I have three machines:
Machine 1 : A100 4 Gpus x 40G PCIE, AMD/AMD EPYC 7662 64-Core Processor
Machine 2 : A100 4 Gpus x 80G PCIE, AuthenticAMD/ AMD EPYC 7713 64-Core Processor
Machine 3 : A100 4 Gpus x 80G SXM4 Form Factor, AuthenticAMD/AMD EPYC 7713 64-Core Processor
I have first performed MLPerf1.1 training result submitted by Nvidia in MLCommons. I have used same algorithm with same hyperparameters (same batch size even in machine 1, each gpu has half memory size).
Training speed results are following (fastest to slowest)
Machine 3 (fastest) > Machine 2 (faster) > Machine 1 (fast)
Now, I am using simple tensorflow multi gpu training example to solve semantic segmentation of Cityscapes dataset. All parameters are same here as well.
Surprisingly, here I see different training speed behavior.
Machine 2 (fastest) > Machine 1 (faster) > Machine 3 (fast)
But in single Gpu training, behavior is again different.
Machine 3 (fastest) > Machine 2 (faster) > Machine 1 (fast)
When checked tensorflow profiling of my training, I see machine 3 (sxm), has more kernel launch time and host compute time then other two machines. why do we see these higher time even machine has best processor and gpus?
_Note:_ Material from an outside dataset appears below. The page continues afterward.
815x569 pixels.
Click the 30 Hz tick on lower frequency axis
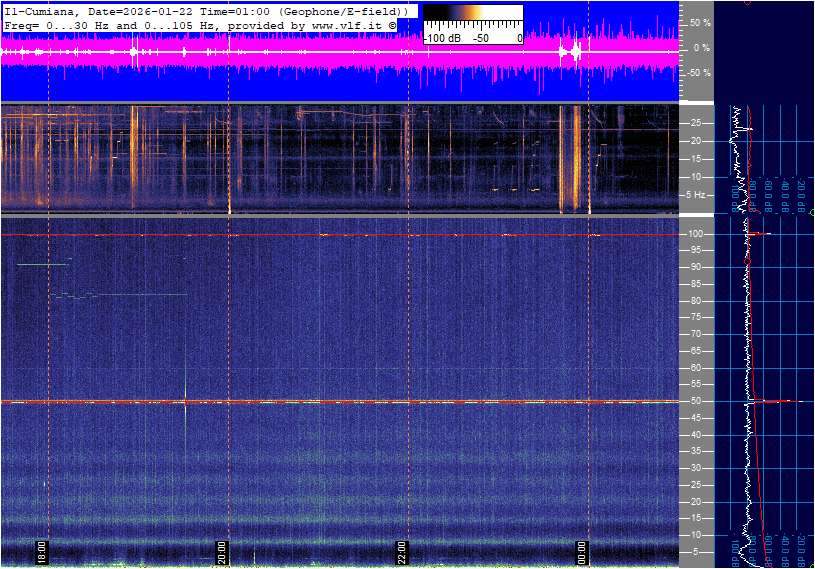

why I am getting different result? what things I am missing here to fully leverage sxm form factor hardware?
tf version : 2.5.0 (tensorflow docker image)
Along with above mentioned example,
I have also tried training model using GitHub - Tramac/awesome-semantic-segmentation-pytorch: Semantic Segmentation on PyTorch (include FCN, PSPNet, Deeplabv3, Deeplabv3+, DANet, DenseASPP, BiSeNet, EncNet, DUNet, ICNet, ENet, OCNet, CCNet, PSANet, CGNet, ESPNet, LEDNet, DFANet) repo.
I still see similar training speeds, same as tensorflow developed model.
Machine 2 (fastest) > Machine 1 (faster) > Machine 3 (fast)